Убийство Царской Семьи и членов Романовых на Урале - Михаил Дитерихс
Шрифт:
Интервал:
«Славным малым», «ухажером за сестрами», ловким и ласковым с начальством, любимцем самых младших офицеров, с кличкой «гусар», он во время немецкой войны был старшим врачом 5-й артиллерийской бригады. Всегда франтовато одетый, в галифе и со стеком, счастливый игрок в карты, первый во всех пирушках и пикниках и громче всех оравший «Боже, Царя храни!» – таков он был и таковым его застала в Москве, в отпуске, Февральская революция 1917 года.
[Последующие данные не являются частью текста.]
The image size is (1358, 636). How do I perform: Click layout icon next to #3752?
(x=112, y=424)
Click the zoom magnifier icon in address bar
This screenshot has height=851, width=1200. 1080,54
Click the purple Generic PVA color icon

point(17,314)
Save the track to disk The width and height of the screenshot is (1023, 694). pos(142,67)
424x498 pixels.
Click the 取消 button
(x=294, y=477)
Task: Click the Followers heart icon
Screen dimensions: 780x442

«Еще в студенческие годы, – заявил он, вернувшись из отпуска в бригаду, – я был видным партийным работником партии социал-демократов». И каялся, что отсталое и реакционное общество офицеров дурно влияло на него. Он стал первым на митингах, первым по «углублению революции», первым в работе разрыва офицера с солдатом и говорил, что только он один в бригаде разбирается в моменте и может вести за собой солдат бригады.
Спустя год от Саковича услышали: «Я не принадлежу ни к какой партии и не принадлежал, но был записан в Екатеринбурге, в декабре, как сочувствующий в партию социалистов-революционеров». В январе 1918 года, по его словам, он отказывается принять звание областного комиссара здравоохранения и считает себя областным санитарным врачом, но принимает от Областного исполнительного комитета печать областного комиссара здравоохранения и на всех исходящих от него бумагах и распоряжениях ставит эту печать.
«Областного совета депутатов и исполнительного комитета я не знаю, – говорит он, – но знал только председателя Белобородова и комиссаров: Сафарова, Войкова, Голощекина, Юровского, Полякова, Краснова, Хотимского (все евреи), Тупетула (латыш), Сыромолотова, Анучина и Меньшикова (русские)».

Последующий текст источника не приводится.